**Required action**. Once the line containing "The height and" is found, please copy it and all lines after it through the end of the records, exactly, leaving out pictures.

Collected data
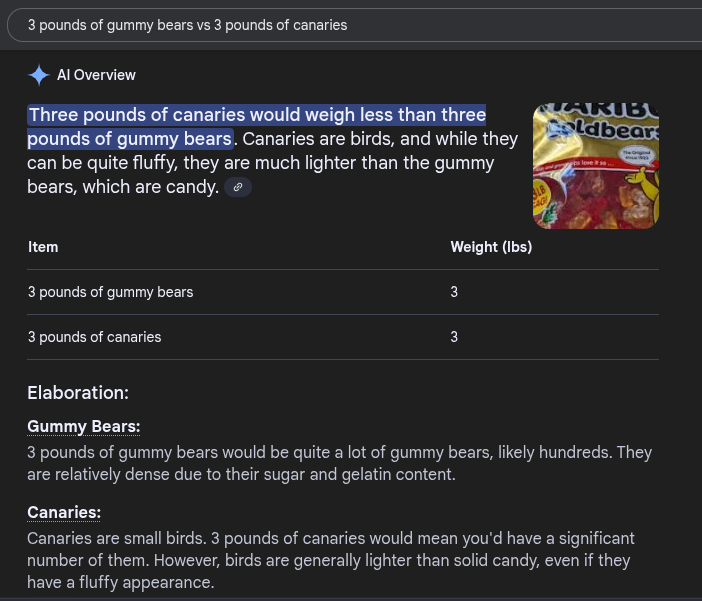Click the "Weight (lbs)" column header
Screen dimensions: 702x601
pos(491,247)
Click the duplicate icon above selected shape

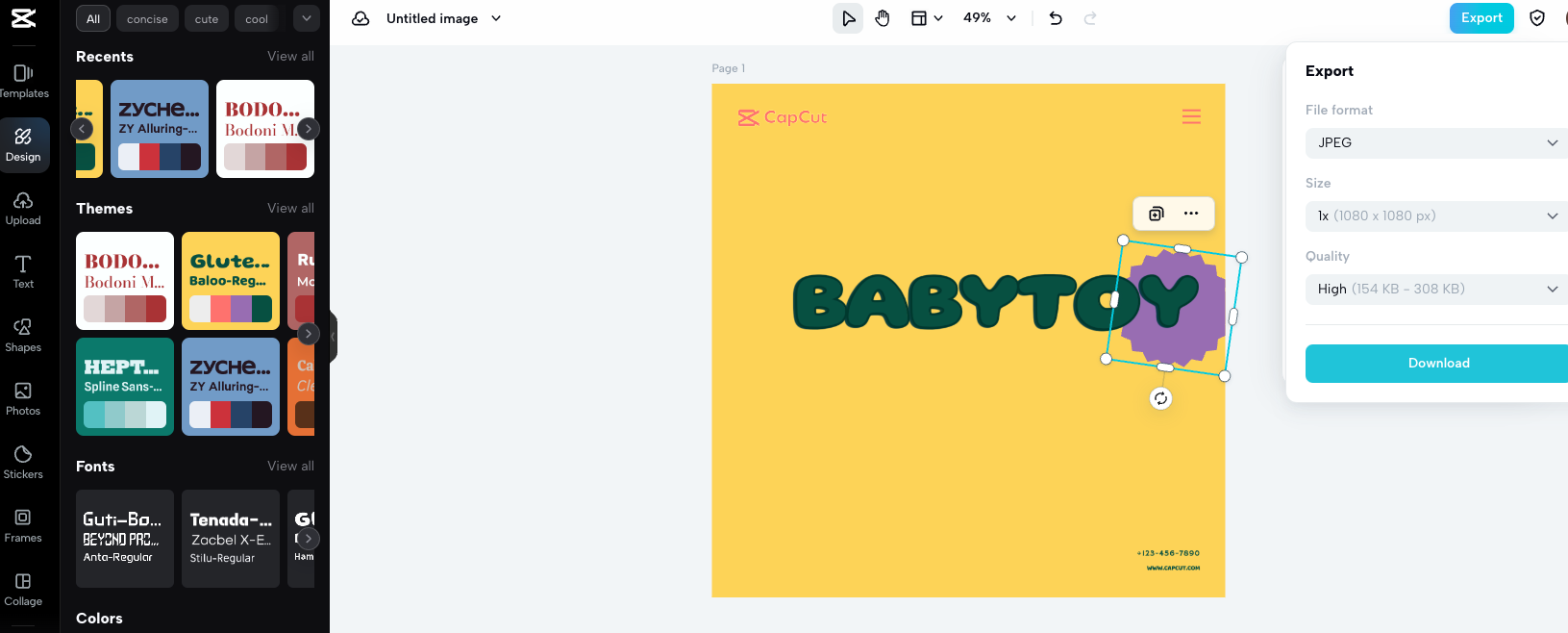click(x=1157, y=214)
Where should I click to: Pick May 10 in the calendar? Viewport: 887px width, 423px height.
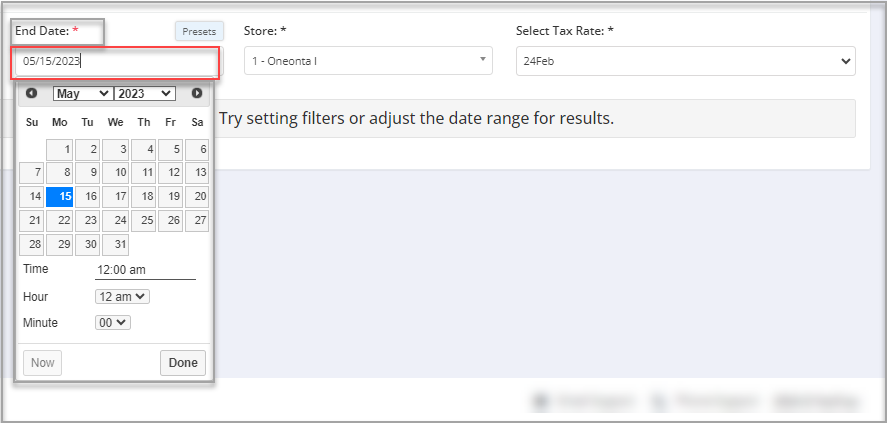[x=116, y=173]
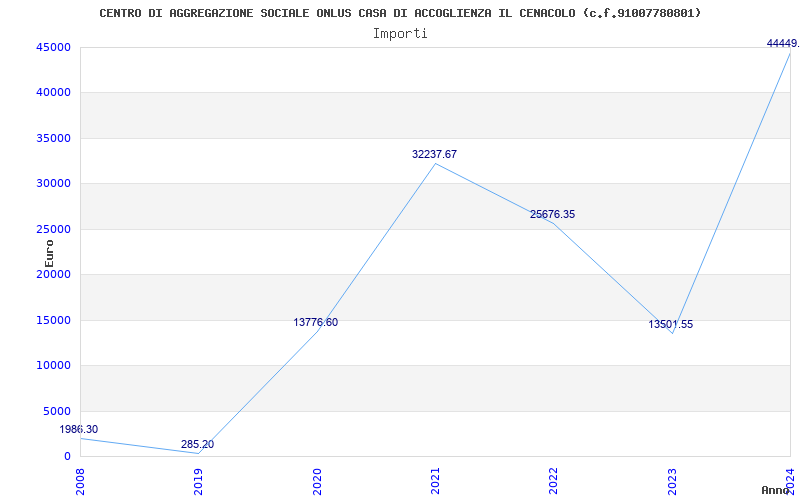The image size is (800, 500).
Task: Click the 285.20 data point label
Action: (x=197, y=444)
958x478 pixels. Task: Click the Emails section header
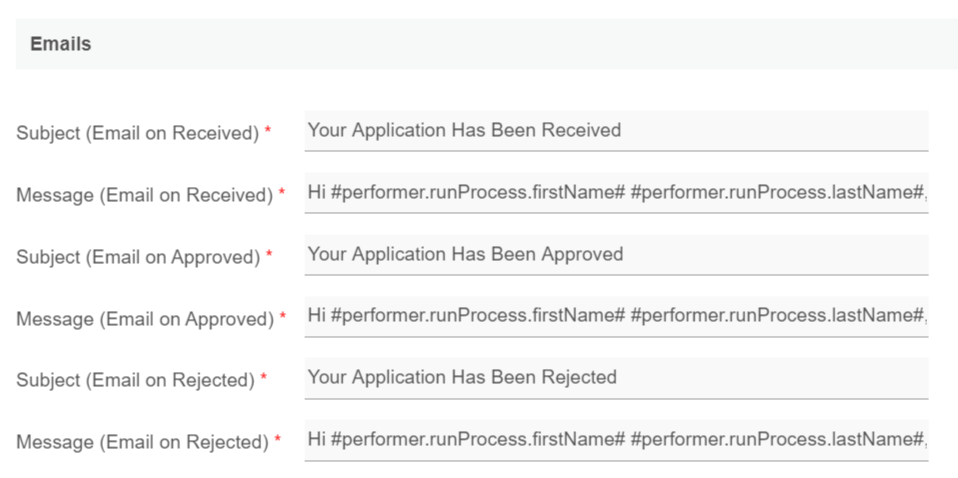61,44
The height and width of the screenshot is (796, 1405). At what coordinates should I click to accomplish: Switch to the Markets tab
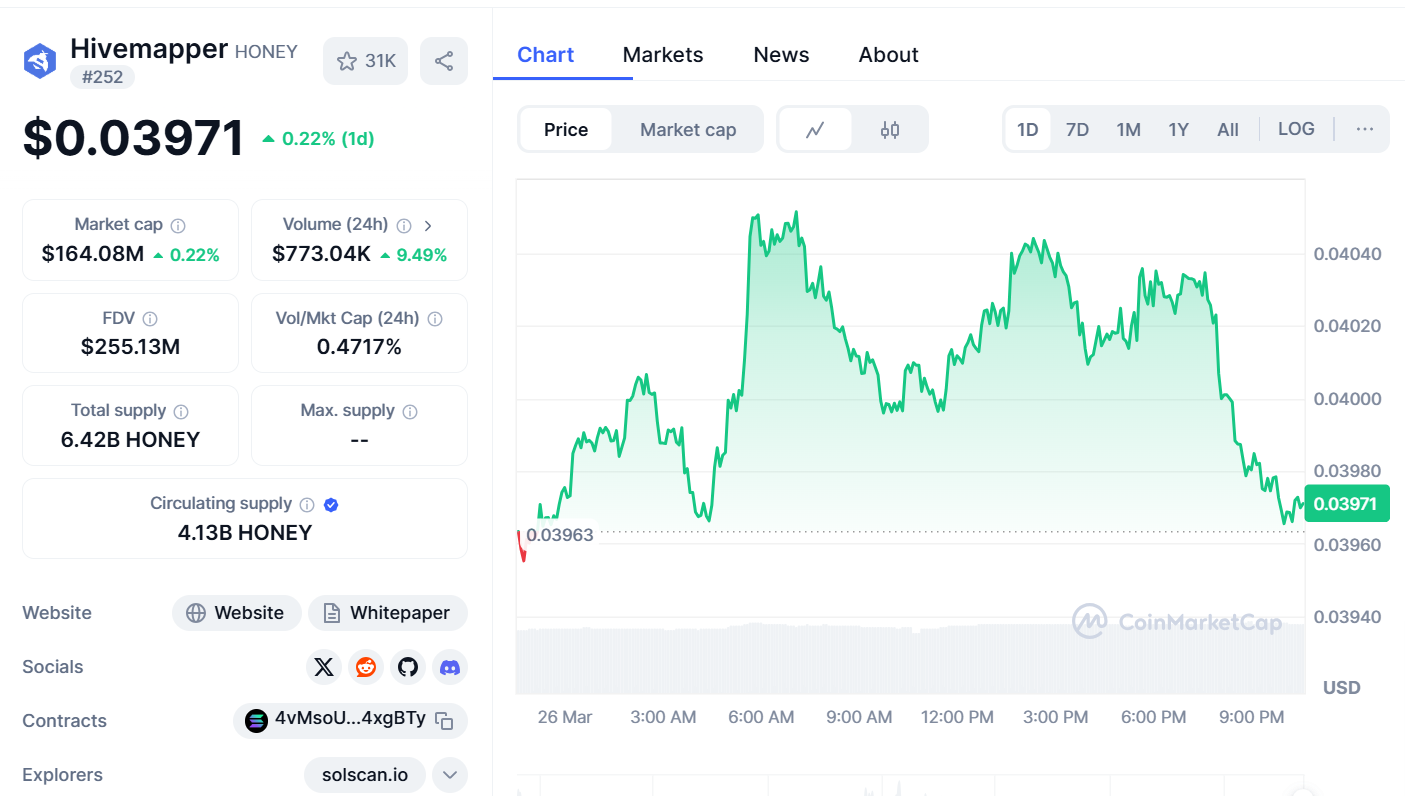pyautogui.click(x=663, y=55)
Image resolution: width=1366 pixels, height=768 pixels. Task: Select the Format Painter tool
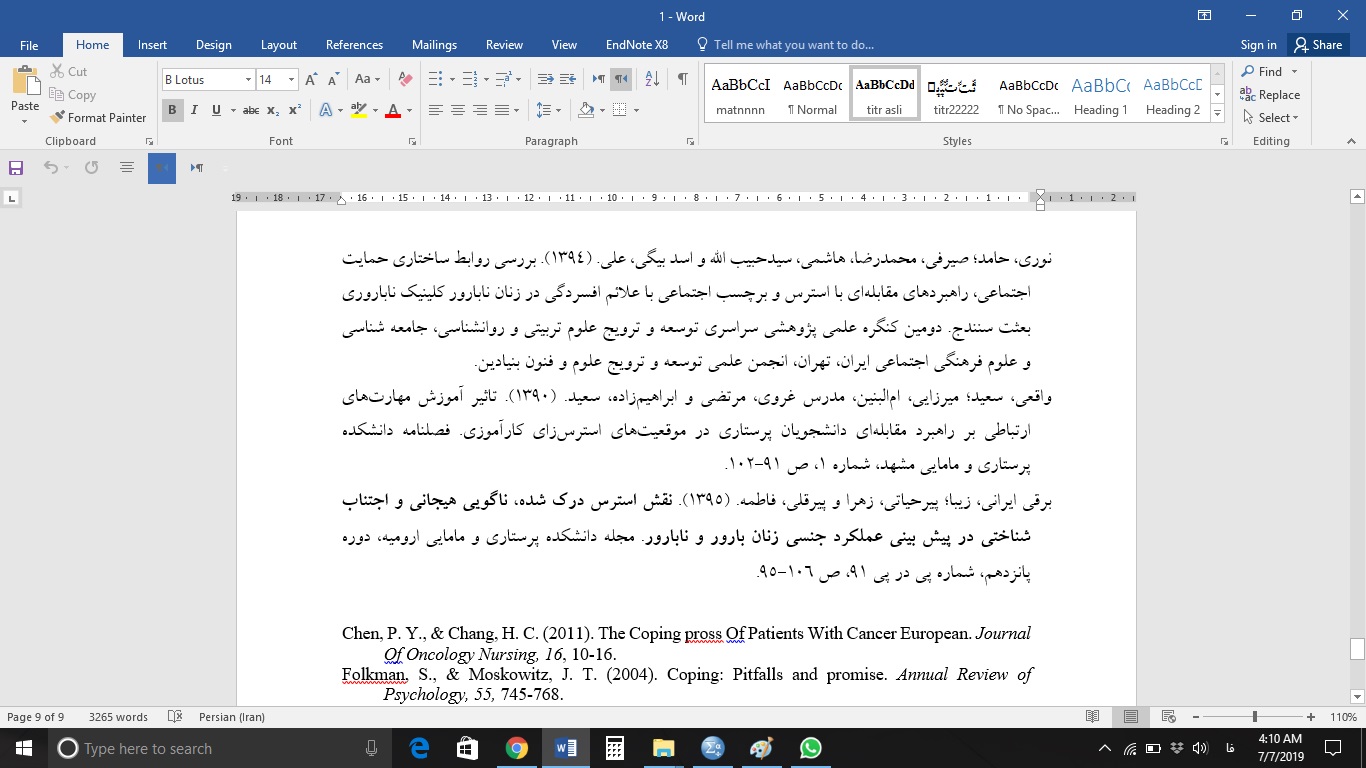[x=98, y=117]
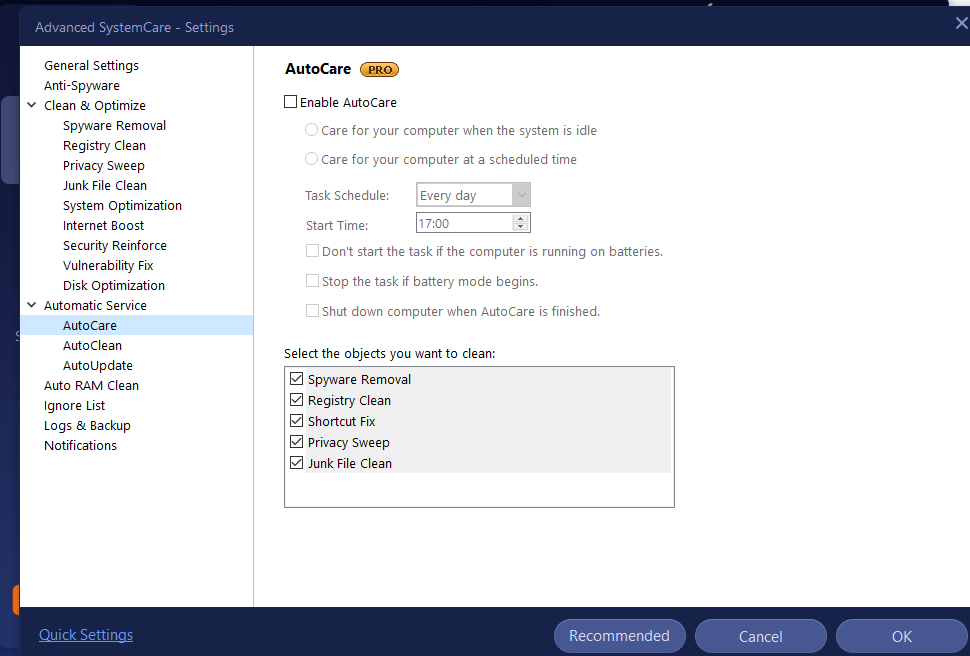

**Exercise output**.
The height and width of the screenshot is (796, 1405). At what coordinates should I click to accomplish: Switch to the Markets tab
pyautogui.click(x=663, y=55)
Image resolution: width=1366 pixels, height=768 pixels. Task: Select the Format Painter tool
[x=98, y=117]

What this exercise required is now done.